### Dataset rows
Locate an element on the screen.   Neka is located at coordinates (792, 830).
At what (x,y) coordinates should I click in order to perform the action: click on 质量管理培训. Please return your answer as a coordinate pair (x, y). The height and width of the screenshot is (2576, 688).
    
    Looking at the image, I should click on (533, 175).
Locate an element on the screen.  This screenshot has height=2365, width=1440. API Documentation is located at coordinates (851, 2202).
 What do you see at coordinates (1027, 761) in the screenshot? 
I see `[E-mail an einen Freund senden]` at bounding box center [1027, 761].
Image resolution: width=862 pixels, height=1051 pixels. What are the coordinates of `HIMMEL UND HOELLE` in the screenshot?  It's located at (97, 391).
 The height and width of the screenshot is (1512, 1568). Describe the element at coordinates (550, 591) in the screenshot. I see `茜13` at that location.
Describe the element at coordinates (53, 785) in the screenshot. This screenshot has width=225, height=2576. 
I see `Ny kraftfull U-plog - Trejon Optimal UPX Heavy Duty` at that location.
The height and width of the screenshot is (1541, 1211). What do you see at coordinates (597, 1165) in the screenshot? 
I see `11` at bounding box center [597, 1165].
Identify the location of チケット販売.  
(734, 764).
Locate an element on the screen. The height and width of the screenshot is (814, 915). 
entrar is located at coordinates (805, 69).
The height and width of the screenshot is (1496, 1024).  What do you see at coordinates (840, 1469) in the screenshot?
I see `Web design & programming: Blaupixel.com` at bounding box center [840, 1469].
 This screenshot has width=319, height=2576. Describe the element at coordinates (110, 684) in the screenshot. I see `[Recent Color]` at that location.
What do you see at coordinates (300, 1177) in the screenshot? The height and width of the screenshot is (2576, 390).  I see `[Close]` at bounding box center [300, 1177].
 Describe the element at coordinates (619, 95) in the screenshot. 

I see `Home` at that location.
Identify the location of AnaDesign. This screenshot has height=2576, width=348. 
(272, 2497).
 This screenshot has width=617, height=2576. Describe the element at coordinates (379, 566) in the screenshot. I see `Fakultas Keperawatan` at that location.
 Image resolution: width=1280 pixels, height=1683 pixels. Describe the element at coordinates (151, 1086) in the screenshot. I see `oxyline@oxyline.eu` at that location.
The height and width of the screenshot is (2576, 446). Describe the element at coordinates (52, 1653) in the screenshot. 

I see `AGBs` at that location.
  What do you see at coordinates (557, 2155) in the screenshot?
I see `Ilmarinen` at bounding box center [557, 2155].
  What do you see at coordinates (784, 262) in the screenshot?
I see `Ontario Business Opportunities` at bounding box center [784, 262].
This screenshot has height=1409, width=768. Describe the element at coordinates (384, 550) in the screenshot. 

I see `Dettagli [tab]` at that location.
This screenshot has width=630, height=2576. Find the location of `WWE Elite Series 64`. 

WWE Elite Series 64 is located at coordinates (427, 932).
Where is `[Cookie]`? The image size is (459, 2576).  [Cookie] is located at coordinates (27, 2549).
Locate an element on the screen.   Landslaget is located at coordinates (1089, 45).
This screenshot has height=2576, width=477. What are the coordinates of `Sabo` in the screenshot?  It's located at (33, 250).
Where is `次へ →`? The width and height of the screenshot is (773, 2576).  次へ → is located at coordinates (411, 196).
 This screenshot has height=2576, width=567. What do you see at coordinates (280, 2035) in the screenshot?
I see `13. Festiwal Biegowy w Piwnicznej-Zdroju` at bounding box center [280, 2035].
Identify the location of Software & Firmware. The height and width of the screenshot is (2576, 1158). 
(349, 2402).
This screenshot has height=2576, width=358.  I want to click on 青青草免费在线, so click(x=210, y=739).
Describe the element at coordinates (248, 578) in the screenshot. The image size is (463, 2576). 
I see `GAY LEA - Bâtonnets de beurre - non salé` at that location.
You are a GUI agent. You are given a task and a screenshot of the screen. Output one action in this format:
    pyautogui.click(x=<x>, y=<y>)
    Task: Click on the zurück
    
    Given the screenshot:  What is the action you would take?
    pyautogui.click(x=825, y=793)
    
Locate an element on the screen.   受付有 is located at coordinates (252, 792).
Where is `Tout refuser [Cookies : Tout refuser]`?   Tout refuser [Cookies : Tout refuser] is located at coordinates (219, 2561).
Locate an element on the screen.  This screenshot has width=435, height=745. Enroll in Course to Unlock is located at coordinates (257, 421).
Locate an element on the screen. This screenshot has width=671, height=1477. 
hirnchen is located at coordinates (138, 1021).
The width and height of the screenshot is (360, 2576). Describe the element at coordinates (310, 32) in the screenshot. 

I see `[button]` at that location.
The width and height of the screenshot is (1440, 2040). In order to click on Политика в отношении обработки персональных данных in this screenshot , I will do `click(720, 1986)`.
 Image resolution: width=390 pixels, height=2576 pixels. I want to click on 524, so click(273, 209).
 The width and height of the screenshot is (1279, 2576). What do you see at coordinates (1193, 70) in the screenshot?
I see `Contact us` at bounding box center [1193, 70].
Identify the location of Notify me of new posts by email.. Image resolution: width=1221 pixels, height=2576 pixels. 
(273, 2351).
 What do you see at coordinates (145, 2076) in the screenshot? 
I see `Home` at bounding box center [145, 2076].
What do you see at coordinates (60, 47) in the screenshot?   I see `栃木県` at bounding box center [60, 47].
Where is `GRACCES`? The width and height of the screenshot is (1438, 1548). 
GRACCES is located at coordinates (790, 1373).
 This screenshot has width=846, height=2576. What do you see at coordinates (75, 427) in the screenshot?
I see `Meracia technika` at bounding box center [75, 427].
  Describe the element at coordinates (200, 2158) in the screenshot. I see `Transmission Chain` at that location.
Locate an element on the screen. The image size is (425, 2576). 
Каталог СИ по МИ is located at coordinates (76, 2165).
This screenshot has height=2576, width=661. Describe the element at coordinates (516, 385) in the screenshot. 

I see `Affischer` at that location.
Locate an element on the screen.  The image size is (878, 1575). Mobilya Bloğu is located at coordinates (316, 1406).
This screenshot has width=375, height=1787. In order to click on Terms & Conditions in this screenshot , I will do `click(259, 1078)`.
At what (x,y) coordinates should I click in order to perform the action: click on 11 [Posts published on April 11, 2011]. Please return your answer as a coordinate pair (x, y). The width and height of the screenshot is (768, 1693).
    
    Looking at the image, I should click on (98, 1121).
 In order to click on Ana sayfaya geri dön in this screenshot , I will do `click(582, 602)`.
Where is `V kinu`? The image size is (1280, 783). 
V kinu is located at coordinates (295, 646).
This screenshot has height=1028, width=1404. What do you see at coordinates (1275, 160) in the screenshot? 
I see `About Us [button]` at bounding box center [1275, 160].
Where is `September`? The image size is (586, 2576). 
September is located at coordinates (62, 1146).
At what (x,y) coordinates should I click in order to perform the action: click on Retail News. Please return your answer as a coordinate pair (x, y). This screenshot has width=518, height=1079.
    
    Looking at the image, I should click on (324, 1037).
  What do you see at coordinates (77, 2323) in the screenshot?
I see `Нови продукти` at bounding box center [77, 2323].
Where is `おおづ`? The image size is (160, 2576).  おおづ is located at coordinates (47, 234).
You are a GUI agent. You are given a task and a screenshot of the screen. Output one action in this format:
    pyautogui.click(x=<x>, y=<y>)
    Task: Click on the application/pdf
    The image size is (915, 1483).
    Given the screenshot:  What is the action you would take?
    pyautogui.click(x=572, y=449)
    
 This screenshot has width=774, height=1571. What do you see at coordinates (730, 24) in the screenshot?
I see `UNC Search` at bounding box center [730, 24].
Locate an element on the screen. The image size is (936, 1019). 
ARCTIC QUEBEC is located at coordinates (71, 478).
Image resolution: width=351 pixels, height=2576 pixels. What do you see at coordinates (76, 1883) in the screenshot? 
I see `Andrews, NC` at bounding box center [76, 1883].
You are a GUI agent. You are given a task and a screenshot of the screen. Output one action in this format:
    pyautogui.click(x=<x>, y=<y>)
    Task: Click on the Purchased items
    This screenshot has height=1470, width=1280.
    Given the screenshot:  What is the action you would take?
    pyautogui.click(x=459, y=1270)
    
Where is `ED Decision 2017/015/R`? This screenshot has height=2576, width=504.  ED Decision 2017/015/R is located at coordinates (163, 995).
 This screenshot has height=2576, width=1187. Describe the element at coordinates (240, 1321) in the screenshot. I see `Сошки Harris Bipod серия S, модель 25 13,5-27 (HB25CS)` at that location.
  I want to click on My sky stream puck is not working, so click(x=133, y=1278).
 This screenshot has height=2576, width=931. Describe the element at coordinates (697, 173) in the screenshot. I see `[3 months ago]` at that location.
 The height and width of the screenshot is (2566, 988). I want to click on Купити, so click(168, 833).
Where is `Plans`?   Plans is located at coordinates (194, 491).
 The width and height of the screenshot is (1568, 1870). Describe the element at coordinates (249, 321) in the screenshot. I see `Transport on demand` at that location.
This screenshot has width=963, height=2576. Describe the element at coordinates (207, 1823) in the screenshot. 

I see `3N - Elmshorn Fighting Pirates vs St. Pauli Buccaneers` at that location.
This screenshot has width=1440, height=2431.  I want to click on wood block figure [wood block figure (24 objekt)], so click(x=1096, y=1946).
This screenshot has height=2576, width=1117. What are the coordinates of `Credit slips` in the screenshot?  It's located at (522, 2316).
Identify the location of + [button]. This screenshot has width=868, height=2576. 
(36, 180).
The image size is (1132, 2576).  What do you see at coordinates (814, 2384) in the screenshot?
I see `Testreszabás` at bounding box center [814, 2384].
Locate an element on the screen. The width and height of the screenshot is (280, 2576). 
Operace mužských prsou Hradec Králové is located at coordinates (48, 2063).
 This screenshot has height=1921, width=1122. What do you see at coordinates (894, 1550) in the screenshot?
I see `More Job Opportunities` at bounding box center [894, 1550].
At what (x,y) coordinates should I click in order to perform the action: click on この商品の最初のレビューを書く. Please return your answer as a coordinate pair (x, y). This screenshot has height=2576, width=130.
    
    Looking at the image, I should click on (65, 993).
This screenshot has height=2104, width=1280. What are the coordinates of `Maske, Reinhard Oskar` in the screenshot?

### The request
Copy out the entries between the line containing "The width and height of the screenshot is (1440, 2040)." and the line containing "Каталог СИ по", inclusive, keeping every character unchanged.

### Exercise answer
The width and height of the screenshot is (1440, 2040). In order to click on Политика в отношении обработки персональных данных in this screenshot , I will do `click(720, 1986)`.
 Image resolution: width=390 pixels, height=2576 pixels. I want to click on 524, so click(273, 209).
 The width and height of the screenshot is (1279, 2576). What do you see at coordinates (1193, 70) in the screenshot?
I see `Contact us` at bounding box center [1193, 70].
Identify the location of Notify me of new posts by email.. Image resolution: width=1221 pixels, height=2576 pixels. 
(273, 2351).
 What do you see at coordinates (145, 2076) in the screenshot? 
I see `Home` at bounding box center [145, 2076].
What do you see at coordinates (60, 47) in the screenshot?   I see `栃木県` at bounding box center [60, 47].
Where is `GRACCES`? The width and height of the screenshot is (1438, 1548). 
GRACCES is located at coordinates (790, 1373).
 This screenshot has width=846, height=2576. What do you see at coordinates (75, 427) in the screenshot?
I see `Meracia technika` at bounding box center [75, 427].
  Describe the element at coordinates (200, 2158) in the screenshot. I see `Transmission Chain` at that location.
Locate an element on the screen. The image size is (425, 2576). 
Каталог СИ по МИ is located at coordinates (76, 2165).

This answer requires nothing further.